TASK STATEMENT. Write the next paragraph of the passage on schizophrenia in late adulthood, picking up right after its final sentence.

EXERCISE PASSAGE.
==========

Late Adulthood

On average, patients with schizophrenia have an improvement in both the severity of psychotic symptoms and their overall functioning in middle age (Harding et al., 1992). This improvement has led to speculation that the concentrations of testosterone and estrogen, which change with aging, play a role in the severity of symptoms, and in fact estrogen may augment the effect of antipsychotics in women.

Although there is an average improvement in function, the cognitive impairment found in schizophrenia does not appear to improve. There may also be a small percentage of patients who develop a dementia in later life that is due to schizophrenia and is not caused by other factors such as stroke, Alzheimer's disease, or the like. The distinctive features of deficit schizophrenia also fail to improve in later life, and their function remains poor. Some nondeficit subjects also have very severe psychotic symptoms that do not improve.

==========

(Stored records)
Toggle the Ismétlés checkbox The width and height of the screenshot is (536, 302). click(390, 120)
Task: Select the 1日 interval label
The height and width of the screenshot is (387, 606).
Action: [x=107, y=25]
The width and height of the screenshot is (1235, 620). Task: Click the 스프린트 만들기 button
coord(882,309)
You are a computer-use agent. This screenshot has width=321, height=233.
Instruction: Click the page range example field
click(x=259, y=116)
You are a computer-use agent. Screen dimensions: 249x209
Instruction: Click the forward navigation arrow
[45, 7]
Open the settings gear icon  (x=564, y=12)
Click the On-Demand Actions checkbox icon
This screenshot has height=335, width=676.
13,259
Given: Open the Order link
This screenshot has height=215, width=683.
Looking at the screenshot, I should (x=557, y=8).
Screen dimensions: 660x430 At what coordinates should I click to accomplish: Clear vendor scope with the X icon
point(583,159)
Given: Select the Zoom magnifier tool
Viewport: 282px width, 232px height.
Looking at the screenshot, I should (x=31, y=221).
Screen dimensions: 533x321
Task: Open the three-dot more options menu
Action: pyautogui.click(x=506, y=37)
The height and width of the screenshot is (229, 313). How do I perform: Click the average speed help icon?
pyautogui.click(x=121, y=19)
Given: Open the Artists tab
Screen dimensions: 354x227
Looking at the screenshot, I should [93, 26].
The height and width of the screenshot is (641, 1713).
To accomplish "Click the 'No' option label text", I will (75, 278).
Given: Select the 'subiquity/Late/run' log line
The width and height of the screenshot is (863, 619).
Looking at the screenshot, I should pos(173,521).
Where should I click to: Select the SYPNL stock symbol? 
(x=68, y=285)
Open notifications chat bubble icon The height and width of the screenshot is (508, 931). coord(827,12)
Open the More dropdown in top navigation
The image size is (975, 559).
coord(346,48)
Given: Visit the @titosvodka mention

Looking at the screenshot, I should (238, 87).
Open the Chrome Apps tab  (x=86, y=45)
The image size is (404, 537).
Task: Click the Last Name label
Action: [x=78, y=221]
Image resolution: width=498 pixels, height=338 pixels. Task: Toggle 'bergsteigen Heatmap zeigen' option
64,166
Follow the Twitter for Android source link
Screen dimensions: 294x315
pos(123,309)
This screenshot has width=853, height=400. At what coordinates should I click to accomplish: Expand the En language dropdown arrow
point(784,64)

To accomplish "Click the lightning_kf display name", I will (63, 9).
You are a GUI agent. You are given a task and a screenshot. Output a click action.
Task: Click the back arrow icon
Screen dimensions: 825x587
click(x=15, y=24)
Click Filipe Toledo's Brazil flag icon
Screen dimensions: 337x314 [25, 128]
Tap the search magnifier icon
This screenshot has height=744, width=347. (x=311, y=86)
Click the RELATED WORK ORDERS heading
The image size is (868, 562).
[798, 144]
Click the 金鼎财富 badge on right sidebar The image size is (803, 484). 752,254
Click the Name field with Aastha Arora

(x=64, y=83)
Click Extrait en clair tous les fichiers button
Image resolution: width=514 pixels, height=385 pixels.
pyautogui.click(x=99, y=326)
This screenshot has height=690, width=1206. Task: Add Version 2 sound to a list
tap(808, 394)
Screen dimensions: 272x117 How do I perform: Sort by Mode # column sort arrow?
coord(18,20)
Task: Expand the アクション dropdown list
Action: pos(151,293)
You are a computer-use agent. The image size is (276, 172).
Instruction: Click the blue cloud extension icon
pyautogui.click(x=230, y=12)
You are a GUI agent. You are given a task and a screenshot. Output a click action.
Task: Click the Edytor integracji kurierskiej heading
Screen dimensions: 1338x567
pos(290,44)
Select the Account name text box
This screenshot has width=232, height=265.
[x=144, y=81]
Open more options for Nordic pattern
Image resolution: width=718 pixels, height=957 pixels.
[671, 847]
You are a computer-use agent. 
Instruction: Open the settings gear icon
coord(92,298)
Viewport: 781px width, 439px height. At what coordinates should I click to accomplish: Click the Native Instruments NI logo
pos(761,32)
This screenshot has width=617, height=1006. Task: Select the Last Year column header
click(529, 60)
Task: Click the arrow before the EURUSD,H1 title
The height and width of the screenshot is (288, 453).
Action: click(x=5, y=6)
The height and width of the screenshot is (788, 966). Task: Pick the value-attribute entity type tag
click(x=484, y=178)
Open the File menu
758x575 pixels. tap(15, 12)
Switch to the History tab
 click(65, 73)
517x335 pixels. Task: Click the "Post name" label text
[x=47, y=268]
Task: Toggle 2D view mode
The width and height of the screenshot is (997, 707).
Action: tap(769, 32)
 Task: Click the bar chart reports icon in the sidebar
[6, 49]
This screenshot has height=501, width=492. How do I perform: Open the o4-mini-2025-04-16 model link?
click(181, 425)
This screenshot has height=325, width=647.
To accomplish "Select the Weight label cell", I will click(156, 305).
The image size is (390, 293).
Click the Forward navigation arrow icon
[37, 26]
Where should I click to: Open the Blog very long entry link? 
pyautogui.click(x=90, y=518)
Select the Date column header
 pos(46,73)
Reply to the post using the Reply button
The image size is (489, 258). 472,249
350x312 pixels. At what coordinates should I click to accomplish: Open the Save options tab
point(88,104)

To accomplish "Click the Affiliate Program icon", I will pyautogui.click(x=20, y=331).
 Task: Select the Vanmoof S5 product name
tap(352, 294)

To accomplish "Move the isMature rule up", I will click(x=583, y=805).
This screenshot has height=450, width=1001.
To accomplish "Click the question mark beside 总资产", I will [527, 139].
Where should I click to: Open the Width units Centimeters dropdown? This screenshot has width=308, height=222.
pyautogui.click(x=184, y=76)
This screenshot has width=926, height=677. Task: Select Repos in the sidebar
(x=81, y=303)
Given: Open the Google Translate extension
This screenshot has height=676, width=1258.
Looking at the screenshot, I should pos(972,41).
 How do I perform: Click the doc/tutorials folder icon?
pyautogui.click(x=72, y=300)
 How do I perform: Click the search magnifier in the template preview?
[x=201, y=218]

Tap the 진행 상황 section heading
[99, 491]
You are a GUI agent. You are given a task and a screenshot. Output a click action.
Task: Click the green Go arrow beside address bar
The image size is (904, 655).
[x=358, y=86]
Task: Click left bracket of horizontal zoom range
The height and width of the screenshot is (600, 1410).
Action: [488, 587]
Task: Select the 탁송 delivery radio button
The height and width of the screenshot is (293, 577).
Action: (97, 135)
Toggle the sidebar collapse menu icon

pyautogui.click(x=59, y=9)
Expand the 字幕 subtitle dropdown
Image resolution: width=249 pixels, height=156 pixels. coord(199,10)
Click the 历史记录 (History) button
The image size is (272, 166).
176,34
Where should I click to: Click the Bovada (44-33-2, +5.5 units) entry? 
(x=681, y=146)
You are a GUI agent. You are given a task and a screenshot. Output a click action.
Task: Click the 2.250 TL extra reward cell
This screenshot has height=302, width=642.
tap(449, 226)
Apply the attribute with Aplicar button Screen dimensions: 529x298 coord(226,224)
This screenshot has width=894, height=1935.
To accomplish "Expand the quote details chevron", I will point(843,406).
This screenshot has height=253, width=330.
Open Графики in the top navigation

==========

ANSWER TO THIS PROBLEM.
People with schizophrenia, on average, have a shortened life span. This is due to a number of factors, especially suicide and accidents (Siris, 2001). Patients with schizophrenia also have immunological changes as well as an increased prevalence of the metabolic syndrome, that is Type II diabetes, hypertension, other cardiovascular disease, and obesity. Antipsychotic medications certainly contribute to this problem, but it is possible that this is also a consequence of the abnormal development that causes psychotic symptoms.